Selangor Journal
Packets of cooking oil pictured here on a supermarket rack in Kuala Lumpur, on January 18, 2021. — Picture by BERNAMA

Cooking oil: Cabinet agrees to two-tier pricing mechanism

KUALA LUMPUR, Nov 1 — The Cabinet has agreed in principle with the proposed implementation of a two-tier pricing mechanism to control cooking oil prices, said Acting Domestic Trade and Cost of Living Minister (KPDN) Datuk Armizan Mohd Ali.

The proposal includes a new approach to setting the prices of crude palm oil (CPO) for domestic and export distribution.

“Further instruction from the Cabinet regarding this proposal is for the relevant ministries to engage in direct discussions with industry players.

“I am confident the Ministry of Plantation and Commodities will make an announcement soon regarding the two-tier pricing approach for CPO,” he said during the winding-up debate on the 2024 Supply Bill for the ministry in the Dewan Rakyat today.

Meanwhile, KPDN will require RM1.9 billion to implement oil subsidies this year.

Armizan said the original RM500 million allocation was spent in the first two months of this year, while the RM400 million in additional funds had also been used.

“On Thursday (October 26), we received an additional RM350 million to cover this subsidy, and the Finance Ministry has given its commitment that additional allocations will continue to be channelled for the subsidy,” he said.

The allocation increases required for the purpose of implementing oil subsidies were due to unexpected and excessive increases in CPO prices.

In 2019, the government only allocated RM269 million for the subsidy, which increased to RM528.2 million in 2020, RM2.19 billion (2021), and RM2.41 billion last year.

In the meantime, in response to a question from Pulai MP Suhaizan Kayat as to whether the government had plans to prevent oil subsidy leakage, Armizan said the distribution of oil based on zones is among the recommendations being considered to overcome the issue.

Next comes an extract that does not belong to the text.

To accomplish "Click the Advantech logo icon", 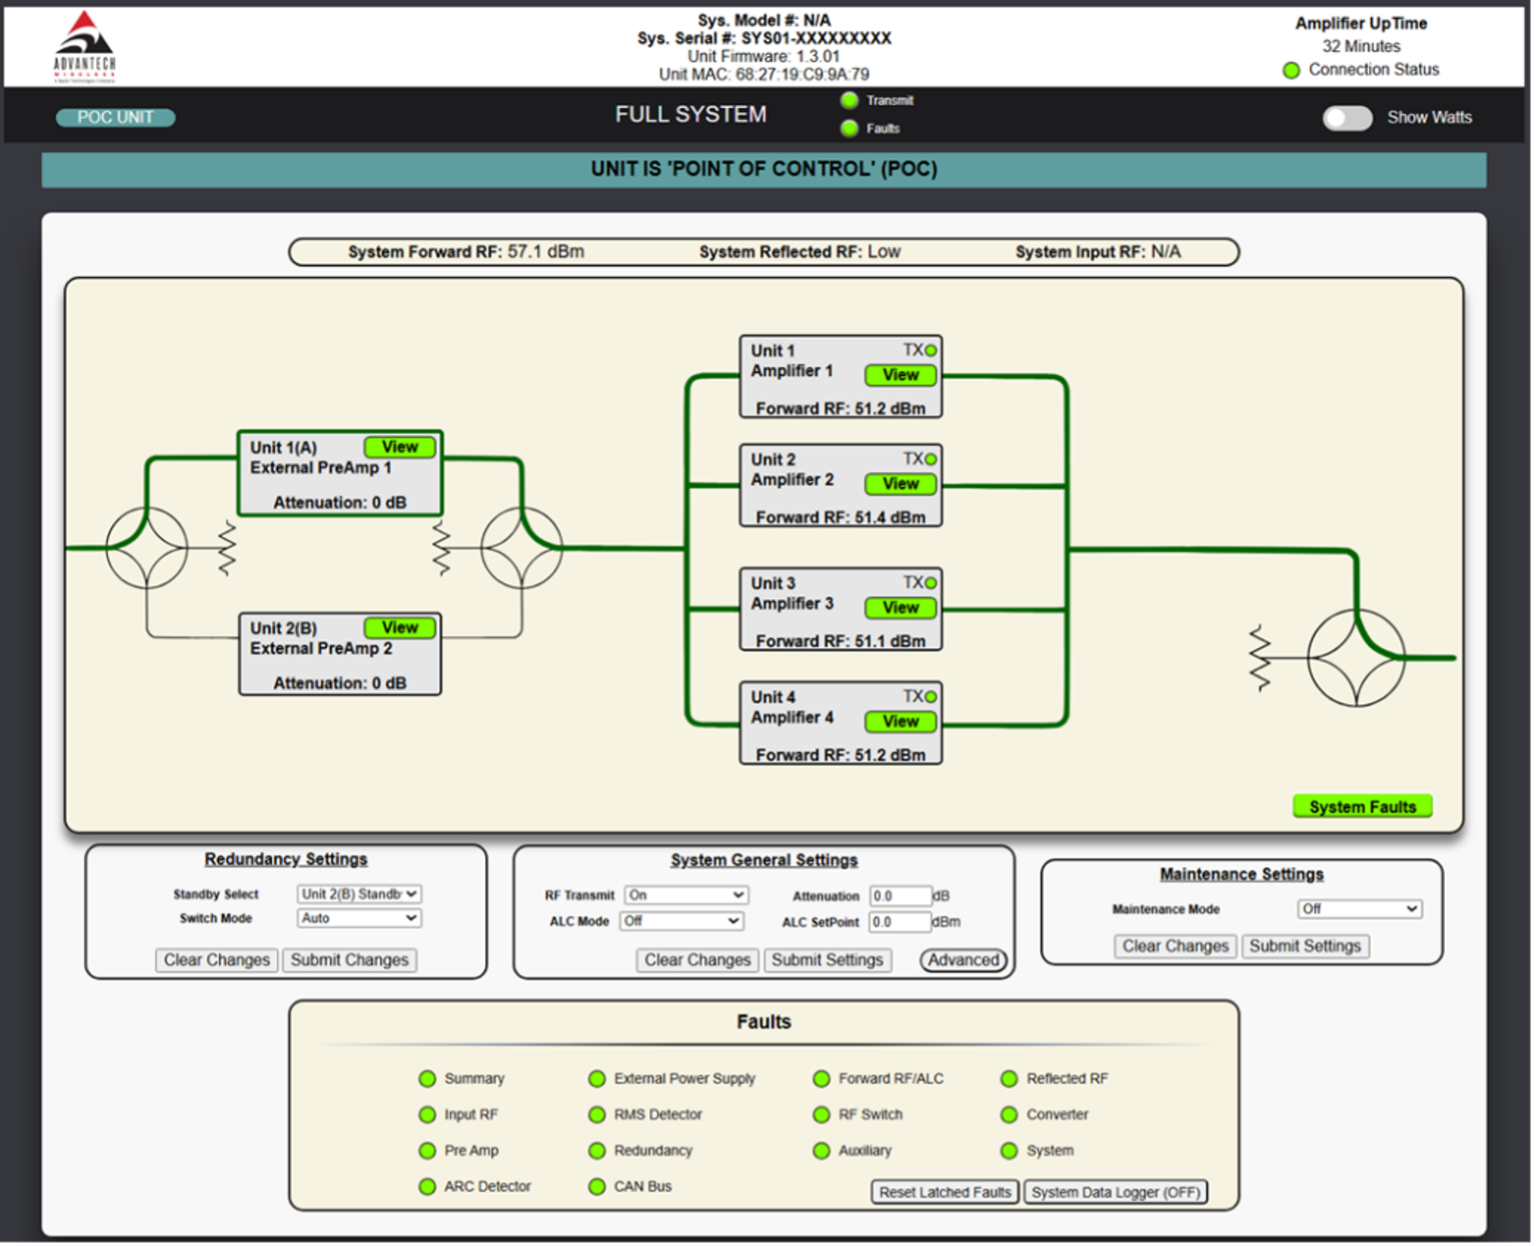I will [85, 47].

“Currently, we distribute according to state, but perhaps it would be easier to monitor through distribution by zones, like North, Central, South, Sabah, and Sarawak zones.

“However, we will look at the audit report expected in the first quarter of next year, using it as a reference to design a new and better mechanism,” he said.

Elaborating, Armizan said from January to September this year, KPDN recorded 169 enforcement actions related to cooking oil, with RM1.85 million in seizures as well as receiving 624 case submissions from various related agencies involving RM4.4 million in seizures.

KPDN also saw the need to strengthen the Malaysia Competition Commission (MyCC) and the Competition Act 2010 (Act 712) to improve the enforcement of cartel control related to price fixing, production, market control, and bid-rigging in procurement.

“Since its establishment in 2011, 275 companies were fined by MyCC, with 430 cases still under investigation,” he said.

Commenting on the Rahmah Sales programme, Armizan said KPDN would launch the Rahmah discount card tomorrow as an incentive for all cafe and restaurant operators who have been supporting the government’s Rahmah initiative.

“With this card, these operators will be able to purchase business essentials at a certain discount rate at six supermarkets which have collaborated with the ministry,” he said.